You’ve come up with an incredible idea for a new product, widget or service, but turning it to reality can be fraught with challenges.

You know you need to share your business vision to help move it forward, but your fear – and it’s a real fear – is that someone may steal or copy it before you get it to market.

The good news is that you can take steps to protect your business idea.

Here’s how.


Taking ownership of your business idea is largely based around the concept of intellelectual property.

Intellectual property (IP) represents creations of the mind or intellect that can be legally owned. Your business is likely to have a wealth of IP, and IP laws are there to protect them.

In most cases you must formally register your IP with IP Australia, the federal government agency responsible for granting rights in patents, trade marks and designs.

By registering your IP, you are putting a degree of formal protection around your idea, but there are still some other steps you should take to keep it safe.

Top tips to help protect your IP

Do your research

Are you sure your business idea is unique? It’s a good idea to search patent, trade mark and design databases to ensure your ideas are new – and don’t infringe on the rights of others.

For trade marks, use the Australian trade mark search. For patents, use the Australian patent search. For designs, use the Australian designs search.

Know your IP

What are the things that differentiate your business from your competitors? Identify each one of these important intangible assets, as you can then set about protecting them.

Keep mum

It’s tempting to share your idea with others, but be wary until it’s protected. If you need to talk to someone about your idea, you may need to use a Non-Disclosure Agreement (NDA), or confidentiality agreement. NDAs legally oblige the ‘disclosee’ to keep the IP provided by the ‘discloser’ a secret for a specified period of time. However, knowing when best to use one is key. An IP professional can advise on timing as well as preparation.

Understand your IP options

There are different types of IP – each with their own unique advantages. For example, patents protect inventions, registered designs protect visual appearance, while registered trade mark protect brand names and logos. Understanding the different types will ensure you put in place the appropriate protections.

Build a commercialisation case

If you need financial backing to give your idea wings, build a concept or model to educate and inspire potential business partners.

A word of caution, however: don’t chase money before lodging an application for patent protection.

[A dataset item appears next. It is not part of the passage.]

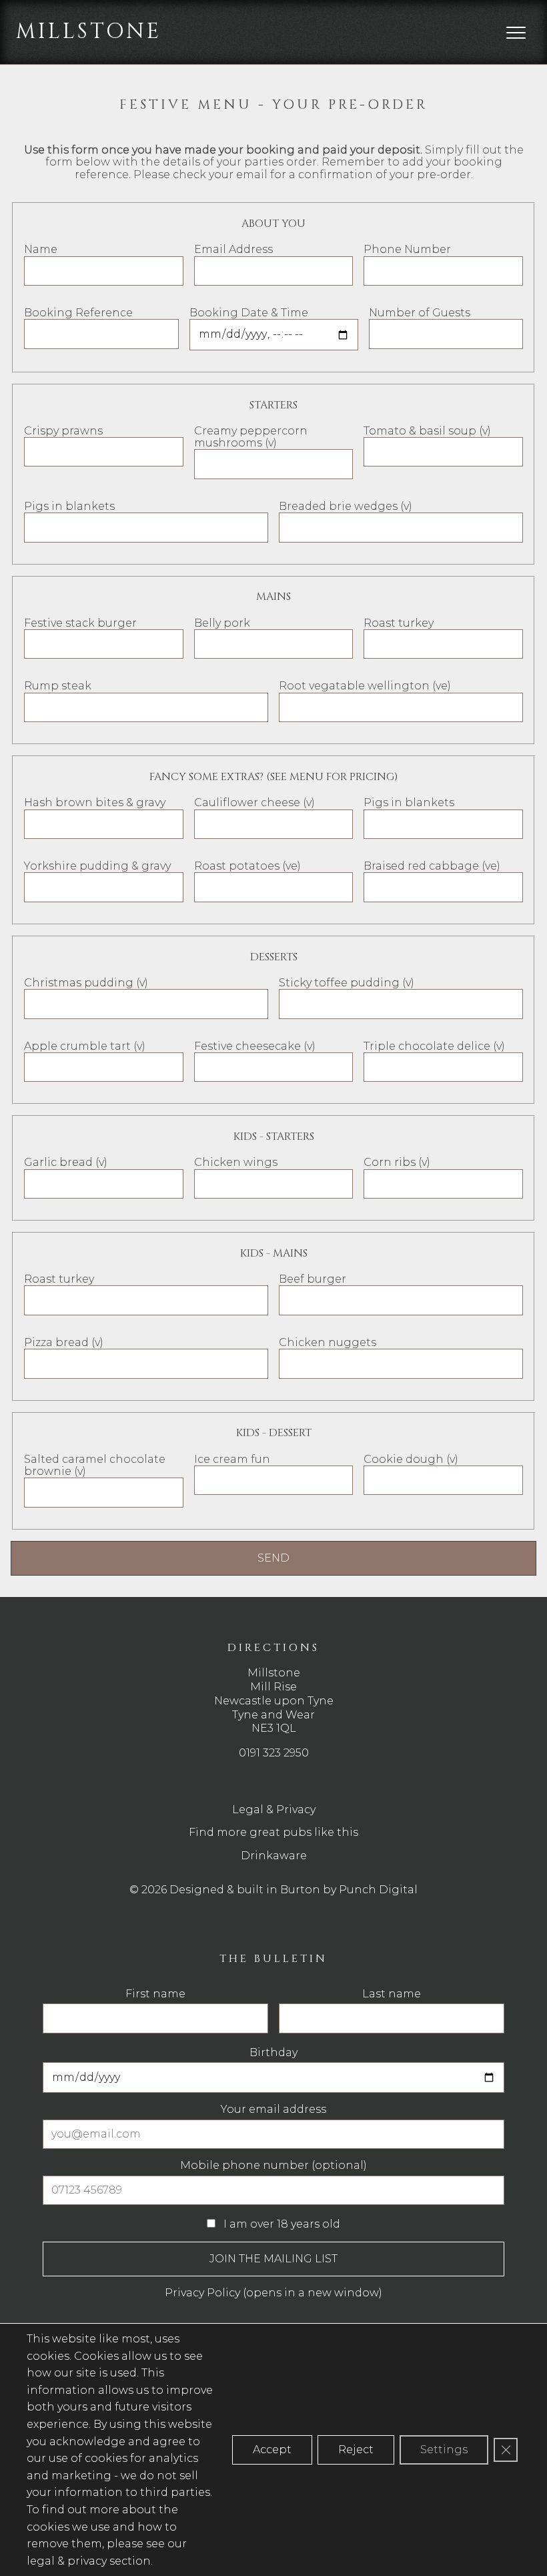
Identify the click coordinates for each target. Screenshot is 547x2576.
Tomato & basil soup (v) (427, 430)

Commercial use or even an exhibition of the invention before you file a patent application may prevent you from receiving a patent.

What works best?

There are different ways to make money from IP. You can sell it, license it or make products yourself. Do your homework and work out the best option for your particular needs.

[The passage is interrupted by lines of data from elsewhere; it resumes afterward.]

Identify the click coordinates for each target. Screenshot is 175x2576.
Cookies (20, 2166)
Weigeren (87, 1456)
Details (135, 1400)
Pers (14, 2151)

Sometimes, it’s prudent to ‘go solo’ and not formally register your IP. An example is a business product or idea for a rapidly evolving industry – where IP would have a short lifespan.

There are still ways to protect your business without registering your IP.

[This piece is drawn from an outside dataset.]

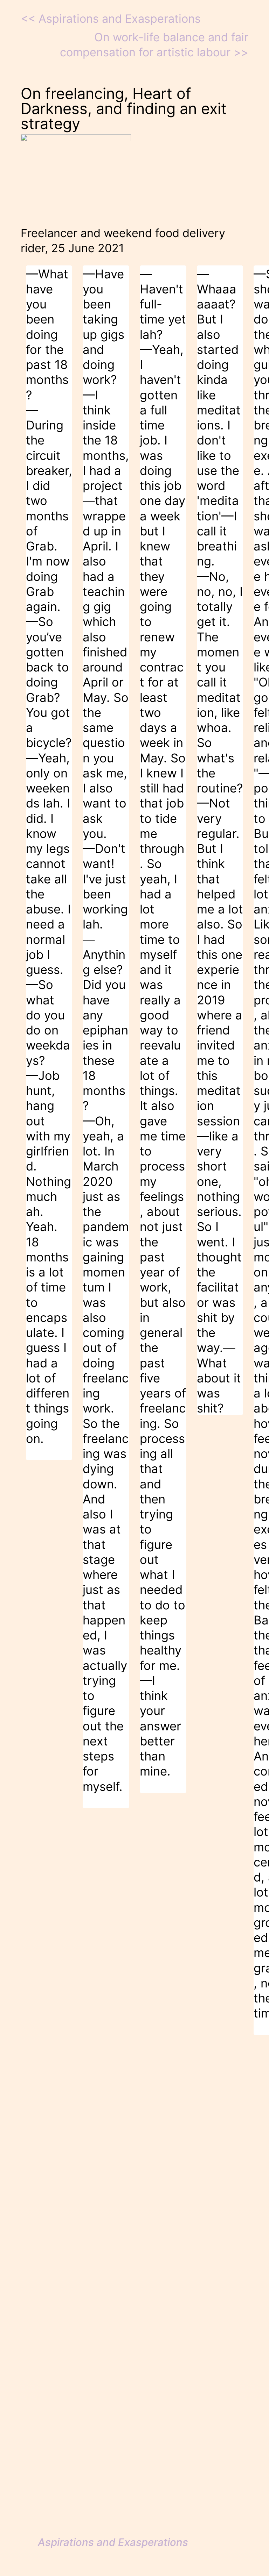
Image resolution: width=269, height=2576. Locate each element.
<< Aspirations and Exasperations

The ‘First to Market’ approach is a simple commercialisation strategy, where you enter and capture a new, lucrative market before your competitors have a chance to play ‘catch up.’

A second common option is to protect your business idea through Non-Disclosure Agreements (NDAs), or confidentiality agreements.


To give your business idea the best shot, it’s important you understand your commercialisation pathway and IP protection options. Seek professional advice, especially before entering into a legally binding contractual agreement with others.